Font changes when doing screen sharing

Windows 7 Pro, 64 bit, 1920X1080 screen and I have noticed that when I do a screen sharing session Webex, eLuminate, or Bomgar, my font changes to something 'thinner'. RDP does not seem to cause this.

Normally at the end of the session it reverts back to the normal font. Just this time, after a Bomgar session it did not revert.

I never bothered looking into what could cause, since it always reverts, but now this is odd.


Solution 1:

It seems that Webex turns off Microsoft ClearType.

So turning it on again in the Display Settings of Windows will solve the problem.

Windows 7:

Control Panel > Appearance and Personalization > Display > Adjust ClearType text > Turn on ClearType > Next > Next > Next > Next

Solution 2:

NB: this isn't an "answer", rather some rationalising about why it is - which I hope people searching for answers will find useful / interesting.

I used to think this was to just done to improve image compression.

However it dawned on me that ClearType would be disabled for another important reason: it's dependent on the specific LCD screen.
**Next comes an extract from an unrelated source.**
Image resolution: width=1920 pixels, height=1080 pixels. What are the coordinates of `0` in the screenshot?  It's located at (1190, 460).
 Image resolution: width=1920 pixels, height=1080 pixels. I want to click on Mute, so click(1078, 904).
If a viewer has a different order of the Red Green and Blue sub-pixels than the presenter, then they might see horrible visual artefacts.

But then, wouldn't it be better if Web Ex could degrade from ClearType to standard Anti-aliasing and not dropping to horrible "jagged" text?

Note that webex has this option:

[Meeting > Options ... > Content sharing]

    (o) Better imaging (no image compression)

If that's really no image compression, then using Anti Aliased fonts would not make any difference. However I wonder if they've just tried to dumb-down the language for users, and what that really means is that they do some quick lossless compression (like run-length encoding).

Still, I would have thought if you pick this option, you'd at least want smooth fonts - surely that falls under the "Better imaging".

But good luck getting feedback or info from Cisco about why this is so. Perhaps someone with a paid support contract could file an enhancement request, to benefit the rest of us. :-)

So I guess the workaround by RaGE seems to be the only option. (Albeit annoying when you just want a quick WebEx.) Most modern LCDs do use the same layout, so if no-one complains about the quality then there's probably no problem.